They cite the recent high court ruling in Tsilhqot’in v. British Columbia.

“It’s given us a bit of confidence that things are going to be going our way,” said Clarence Innis, acting chief of the Gitxaala. “I think that is a very strong message to Canada … not to ignore First Nations any more but to consult.”

The court application argues that the federal Conservative cabinet did not consider the Gitxaala’s aboriginal rights and title in approving the oil pipeline proposed by Calgary-based Enbridge (TSX:ENB). The Tsilhqot’in decision bolsters their case, said Rosanne Kyle, the band’s lawyer.

“The Northern Gateway project is going to be the first case where the implications of Tsilhqot’in will crystallize,” she said. “The court has provided a lot more clarity for everyone involved, including government, as to what needs to be done to achieve reconciliation.”

About 250 kilometres northeast of the Gitxaala, the Gitxsan have given companies operating on their land until Aug. 4 to leave the 33,000 square kilometres of their territory along the Skeena River.

Because the band was not consulted by government, the companies the governments licensed are trespassing, said Gwaans Bev Clifton Percival, chief negotiator for the Gitxsan.

“The Supreme Court has come down with yet another ruling that advances our right and title,” she said. “They (government) have to abide by the laws. We’re prepared to negotiate.”
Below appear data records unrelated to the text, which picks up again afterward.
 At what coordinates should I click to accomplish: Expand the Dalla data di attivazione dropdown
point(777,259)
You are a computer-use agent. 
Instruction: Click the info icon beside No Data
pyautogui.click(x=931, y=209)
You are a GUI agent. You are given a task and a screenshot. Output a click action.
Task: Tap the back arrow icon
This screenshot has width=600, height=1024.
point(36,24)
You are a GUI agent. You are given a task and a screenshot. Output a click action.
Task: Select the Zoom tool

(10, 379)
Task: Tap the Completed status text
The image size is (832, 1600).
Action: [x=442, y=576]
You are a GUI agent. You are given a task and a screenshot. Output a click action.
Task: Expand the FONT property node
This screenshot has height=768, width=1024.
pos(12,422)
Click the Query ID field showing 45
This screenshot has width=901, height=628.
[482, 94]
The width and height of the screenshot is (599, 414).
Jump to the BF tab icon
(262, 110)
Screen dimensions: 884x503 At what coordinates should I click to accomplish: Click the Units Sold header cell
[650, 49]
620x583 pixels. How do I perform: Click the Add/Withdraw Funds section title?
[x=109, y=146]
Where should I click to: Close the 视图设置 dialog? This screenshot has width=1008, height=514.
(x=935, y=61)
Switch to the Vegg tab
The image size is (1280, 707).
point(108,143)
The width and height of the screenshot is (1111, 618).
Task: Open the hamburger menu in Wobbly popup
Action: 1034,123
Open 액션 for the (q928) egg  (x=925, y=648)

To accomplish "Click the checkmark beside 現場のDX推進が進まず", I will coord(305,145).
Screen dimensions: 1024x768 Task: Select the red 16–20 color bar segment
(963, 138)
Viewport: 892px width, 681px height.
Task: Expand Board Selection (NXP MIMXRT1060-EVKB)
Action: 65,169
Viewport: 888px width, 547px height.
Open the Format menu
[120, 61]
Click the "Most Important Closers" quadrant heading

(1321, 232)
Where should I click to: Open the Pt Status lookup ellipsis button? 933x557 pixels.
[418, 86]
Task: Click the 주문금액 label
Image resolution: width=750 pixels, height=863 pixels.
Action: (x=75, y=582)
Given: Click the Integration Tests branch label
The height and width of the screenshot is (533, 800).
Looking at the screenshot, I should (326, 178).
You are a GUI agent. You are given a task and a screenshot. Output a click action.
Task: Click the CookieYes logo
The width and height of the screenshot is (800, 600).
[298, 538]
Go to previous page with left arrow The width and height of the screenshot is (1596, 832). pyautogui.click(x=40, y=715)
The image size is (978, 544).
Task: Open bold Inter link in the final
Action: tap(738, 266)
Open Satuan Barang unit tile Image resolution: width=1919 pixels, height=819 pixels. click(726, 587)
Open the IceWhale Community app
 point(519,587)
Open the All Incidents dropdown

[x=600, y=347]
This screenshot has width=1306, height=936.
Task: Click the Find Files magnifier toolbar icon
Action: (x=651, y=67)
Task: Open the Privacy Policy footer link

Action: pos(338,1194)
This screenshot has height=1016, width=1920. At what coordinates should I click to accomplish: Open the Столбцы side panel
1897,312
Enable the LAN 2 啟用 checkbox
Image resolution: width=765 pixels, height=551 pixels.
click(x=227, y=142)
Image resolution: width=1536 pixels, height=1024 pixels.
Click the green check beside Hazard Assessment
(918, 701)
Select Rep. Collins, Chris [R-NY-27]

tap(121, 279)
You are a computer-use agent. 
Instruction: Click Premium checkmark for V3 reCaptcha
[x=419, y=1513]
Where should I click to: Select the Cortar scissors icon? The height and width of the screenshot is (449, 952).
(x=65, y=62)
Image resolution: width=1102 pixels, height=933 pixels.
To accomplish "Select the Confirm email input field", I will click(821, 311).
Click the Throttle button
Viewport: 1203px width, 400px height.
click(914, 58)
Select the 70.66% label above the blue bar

It was Gitxsan hereditary chief Delgamuukw whose 1997 legal victory recognized aboriginal title to unceded land in B.C.

The band has tried since then to negotiate with the Crown but hasn’t made any progress, Clifton Percival said. A short-term forestry agreement with the province expired in 2011 and there’s been none since, she said.

Then in 2012, lands awarded to the Gitxsan in an earlier court ruling were included in a treaty agreement-in-principle with the neighbouring Kitsumkalum and Kitselas nations, she said.

“B.C. has been silent yet they want to have all this activity on Gitxsan land, so we need to get their attention and this is the only way the chiefs saw forward,” Clifton Percival said.

CN Rail did not return a call for comment, but issued a brief email statement.

“We have long standing, co-operative relationships with Gitxsan hereditary chiefs and we are currently in discussion with them about this matter,” said Mark Hallman, director of communications.

B.C. Minister of Aboriginal Relations and Reconciliation John Rustad was travelling and unavailable for an interview. In an emailed statement, Rustad said the Liberal government takes the courts’ direction on consultation very seriously.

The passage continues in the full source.